By Alexandra Heron, University of Sydney
It’s good to celebrate how far Australia has progressed when it comes to women and work, but policymakers must also recognise how far we’ve got to go.
Prime Minister Malcolm Turnbull told journalists recently that Australia was seeing the highest ever female workforce participation rate and the largest number of women ever in the workforce.
That’s true, but the pace of change has been glacial – especially for women in full time work in their prime earning years.

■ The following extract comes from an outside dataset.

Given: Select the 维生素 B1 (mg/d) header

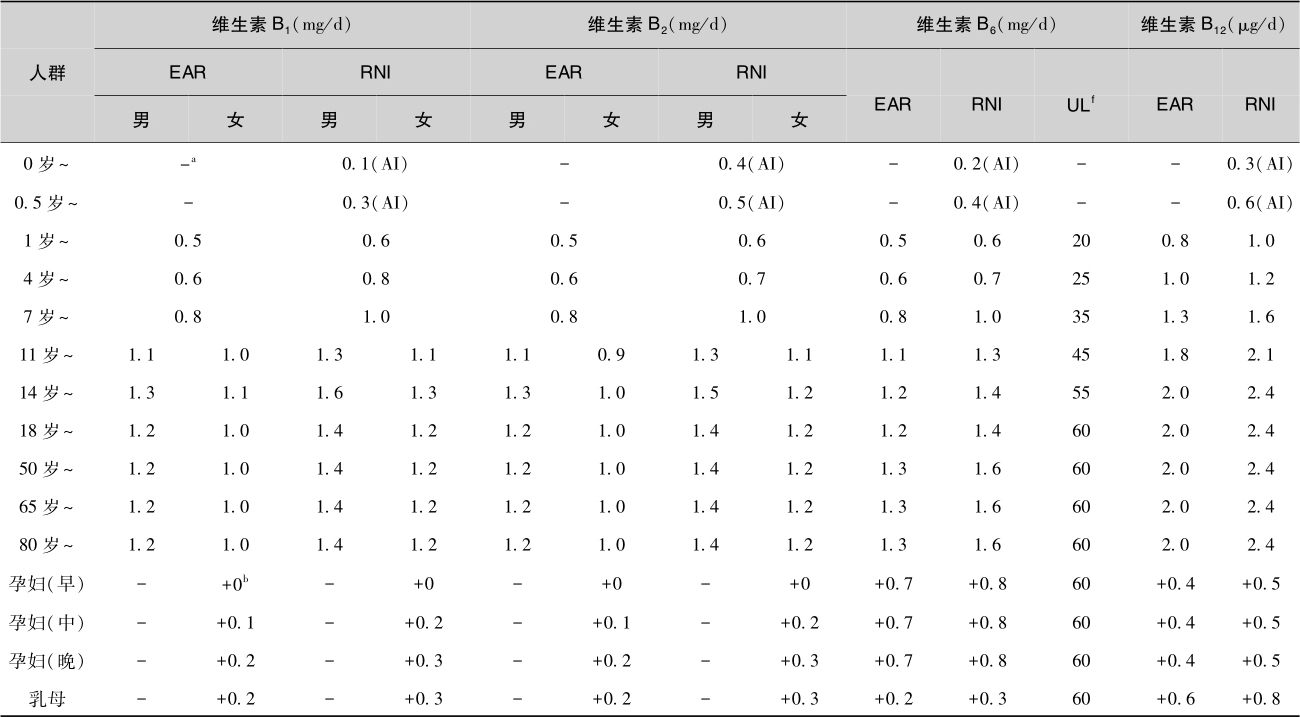Looking at the screenshot, I should [282, 25].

If Australia is to meet its G20 goal of reducing the gap in workforce participation rates between men and women by 25 per cent by 2025, much more needs to be done.
Better than ever but a long way to go.
The Australian Bureau of Statistics’ Labour Force Australia publication indeed show that women’s labour force participation rate was at its highest ever in the last quarter of last year.
The labour participation rate for women is the proportion of women who are either in paid work or unemployed and actively looking for work in the adult population (over 15).
In February 1978, women’s participation was 43.4 per cent. It reached 59.5 per cent in December 2015, up from 59.3 per cent in October of that year (using the trend data, not seasonally adjusted). The very latest data, from January 2016, have the figure holding at 59.5 per cent.
The nearest it approached 59.5 per cent previously was in March and April 2009, when it reached 59 per cent. That was when the effects of the global financial crisis were still unfolding. Given the subsequent economic slowdown, it is unsurprising that there followed a dip to 58.4 per cent between February and June 2010, before a gradual recovery reaching 59 per cent again in July 2015. (The labour participation rate for men is currently 71 per cent)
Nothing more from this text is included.